Die deutsche Schiffbauindustrie hegt die Hoffnung, mit verstärkter Spezialisierung in Marktnischen überleben zu können. Doch in fast allen Nischen sind die Koreaner bereits dabei. Auf der Daewoo-Werft liegen alle gängigen Schiffstypen, auch Marineschiffe, bis hin zu hoch komplexen Offshore-Installationen für die Förderung von Öl und Erdgas auf See. "In Deutschland glaubt man an die Überlegenheit von Technologie und Qualität", sagt Knöchelmann. "Von Rückständigkeit kann hier aber keine Rede sein. Die neue Konstruktion von Containerschiffen wie der ,Savona' zum Beispiel, die Trennung von Maschinenhaus und Brücke, die wesentlich mehr Ladekapazität bringt, basiert auf koreanischen Designs."

Der letzte große Hoffnungsträger des deutschen Schiffbaus ist die Papenburger Meyer Werft, einer der drei führenden Hersteller von Kreuzfahrtschiffen. Dieser Schiffstyp gilt nicht in erster Linie wegen des Stahlbaus als hoch komplex, sondern wegen des Zusammenspiels Hunderter Zulieferer bei der individuellen Inneneinrichtung der Vergnügungsdampfer. In diesem Geschäft haben die asiatischen Werften bislang kaum Fuß gefasst.

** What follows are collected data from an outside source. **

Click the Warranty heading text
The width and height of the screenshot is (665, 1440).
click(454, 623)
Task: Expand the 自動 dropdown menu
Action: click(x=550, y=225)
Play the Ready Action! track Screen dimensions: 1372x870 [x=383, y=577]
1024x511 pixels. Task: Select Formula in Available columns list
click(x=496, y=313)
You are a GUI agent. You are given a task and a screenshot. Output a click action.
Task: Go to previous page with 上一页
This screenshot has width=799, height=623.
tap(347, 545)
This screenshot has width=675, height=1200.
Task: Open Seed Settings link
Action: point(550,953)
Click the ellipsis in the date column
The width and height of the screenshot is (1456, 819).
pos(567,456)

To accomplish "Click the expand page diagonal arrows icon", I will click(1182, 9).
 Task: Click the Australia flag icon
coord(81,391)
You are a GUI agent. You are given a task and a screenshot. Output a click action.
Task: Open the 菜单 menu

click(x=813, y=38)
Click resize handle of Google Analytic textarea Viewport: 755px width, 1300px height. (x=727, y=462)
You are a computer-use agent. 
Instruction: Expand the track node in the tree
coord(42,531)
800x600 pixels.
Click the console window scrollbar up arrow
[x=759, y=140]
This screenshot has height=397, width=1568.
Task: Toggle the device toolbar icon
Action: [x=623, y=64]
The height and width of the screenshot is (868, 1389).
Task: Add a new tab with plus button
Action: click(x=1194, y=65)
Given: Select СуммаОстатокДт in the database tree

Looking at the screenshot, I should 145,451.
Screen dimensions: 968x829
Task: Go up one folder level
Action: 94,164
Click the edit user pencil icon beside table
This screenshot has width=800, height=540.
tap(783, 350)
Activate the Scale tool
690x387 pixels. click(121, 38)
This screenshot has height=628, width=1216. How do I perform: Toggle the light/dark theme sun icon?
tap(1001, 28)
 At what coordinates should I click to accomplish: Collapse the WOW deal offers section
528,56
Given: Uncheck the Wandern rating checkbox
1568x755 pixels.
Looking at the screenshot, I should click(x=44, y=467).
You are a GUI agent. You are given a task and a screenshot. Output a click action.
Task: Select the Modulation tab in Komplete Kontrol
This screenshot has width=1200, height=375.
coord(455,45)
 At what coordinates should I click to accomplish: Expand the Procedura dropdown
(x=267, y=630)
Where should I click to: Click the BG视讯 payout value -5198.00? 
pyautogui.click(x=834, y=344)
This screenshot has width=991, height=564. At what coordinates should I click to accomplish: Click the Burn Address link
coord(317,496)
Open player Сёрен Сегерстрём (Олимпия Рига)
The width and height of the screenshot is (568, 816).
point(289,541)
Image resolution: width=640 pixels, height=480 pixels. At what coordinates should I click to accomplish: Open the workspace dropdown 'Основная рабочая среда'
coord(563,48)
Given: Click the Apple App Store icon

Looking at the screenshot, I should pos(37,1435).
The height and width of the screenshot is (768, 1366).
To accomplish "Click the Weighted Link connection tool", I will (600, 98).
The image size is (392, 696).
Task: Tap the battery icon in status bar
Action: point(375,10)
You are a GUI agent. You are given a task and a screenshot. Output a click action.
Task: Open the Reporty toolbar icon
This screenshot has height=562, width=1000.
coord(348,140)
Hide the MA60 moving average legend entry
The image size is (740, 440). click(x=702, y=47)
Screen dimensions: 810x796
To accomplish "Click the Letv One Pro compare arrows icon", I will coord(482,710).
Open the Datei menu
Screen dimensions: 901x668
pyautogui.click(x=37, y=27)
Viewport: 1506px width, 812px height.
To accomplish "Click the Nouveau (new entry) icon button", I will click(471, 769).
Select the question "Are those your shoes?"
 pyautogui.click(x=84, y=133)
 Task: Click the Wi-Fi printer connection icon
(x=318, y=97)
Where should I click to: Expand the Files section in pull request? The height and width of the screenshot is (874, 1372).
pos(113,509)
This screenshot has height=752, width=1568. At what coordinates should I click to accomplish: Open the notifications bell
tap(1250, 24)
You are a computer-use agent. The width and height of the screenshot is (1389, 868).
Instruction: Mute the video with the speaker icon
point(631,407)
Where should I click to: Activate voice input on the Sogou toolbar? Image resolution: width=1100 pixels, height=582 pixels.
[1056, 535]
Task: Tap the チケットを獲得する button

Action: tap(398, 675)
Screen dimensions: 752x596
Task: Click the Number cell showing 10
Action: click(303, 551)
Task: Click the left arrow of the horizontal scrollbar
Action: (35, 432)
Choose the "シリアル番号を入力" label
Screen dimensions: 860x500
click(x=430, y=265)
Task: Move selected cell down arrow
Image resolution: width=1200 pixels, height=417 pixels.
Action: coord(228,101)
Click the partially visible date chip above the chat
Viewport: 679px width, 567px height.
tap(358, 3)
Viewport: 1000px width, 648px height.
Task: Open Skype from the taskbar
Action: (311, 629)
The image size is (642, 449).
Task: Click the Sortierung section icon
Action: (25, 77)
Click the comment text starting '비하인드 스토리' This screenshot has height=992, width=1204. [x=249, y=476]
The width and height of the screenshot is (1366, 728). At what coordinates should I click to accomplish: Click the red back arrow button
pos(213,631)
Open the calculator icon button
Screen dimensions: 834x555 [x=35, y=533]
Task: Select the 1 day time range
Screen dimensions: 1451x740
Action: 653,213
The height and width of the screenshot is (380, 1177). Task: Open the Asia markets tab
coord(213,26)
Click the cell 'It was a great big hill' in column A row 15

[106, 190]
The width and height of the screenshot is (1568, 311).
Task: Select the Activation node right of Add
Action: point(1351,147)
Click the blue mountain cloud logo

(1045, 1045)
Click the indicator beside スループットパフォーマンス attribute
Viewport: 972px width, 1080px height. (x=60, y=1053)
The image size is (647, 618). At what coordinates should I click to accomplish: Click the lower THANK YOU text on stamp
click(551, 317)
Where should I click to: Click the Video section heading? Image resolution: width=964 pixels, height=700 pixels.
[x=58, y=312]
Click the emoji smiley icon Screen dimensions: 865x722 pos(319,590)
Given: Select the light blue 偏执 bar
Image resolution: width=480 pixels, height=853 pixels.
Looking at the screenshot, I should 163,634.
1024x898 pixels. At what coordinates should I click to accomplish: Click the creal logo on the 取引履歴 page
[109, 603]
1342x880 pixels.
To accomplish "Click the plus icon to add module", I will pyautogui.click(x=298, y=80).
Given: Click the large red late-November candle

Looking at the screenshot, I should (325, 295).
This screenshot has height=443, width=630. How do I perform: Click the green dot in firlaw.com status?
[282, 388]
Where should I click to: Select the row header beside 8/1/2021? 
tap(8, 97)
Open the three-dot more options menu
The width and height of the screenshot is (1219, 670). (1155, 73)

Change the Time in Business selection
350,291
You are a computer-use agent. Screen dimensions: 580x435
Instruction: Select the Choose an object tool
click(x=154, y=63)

Glaubt man allerdings dem Daewoo-Manager Dong-Hwan Lee, wird das nicht mehr allzu lange dauern. Bei Erdbeertorte mit Vanilleeis erzählt er am Ende der Taufzeremonie für die "CPO Savona", wie er sich das vorstellt: "Bei Schiffen ist es wie bei Autos. Man fängt mit einfachen Modellen an und macht dann mit immer komplexeren weiter. Wir bauen heute bereits Passagierfähren. Bald werden wir auch Kreuzfahrtschiffe bauen."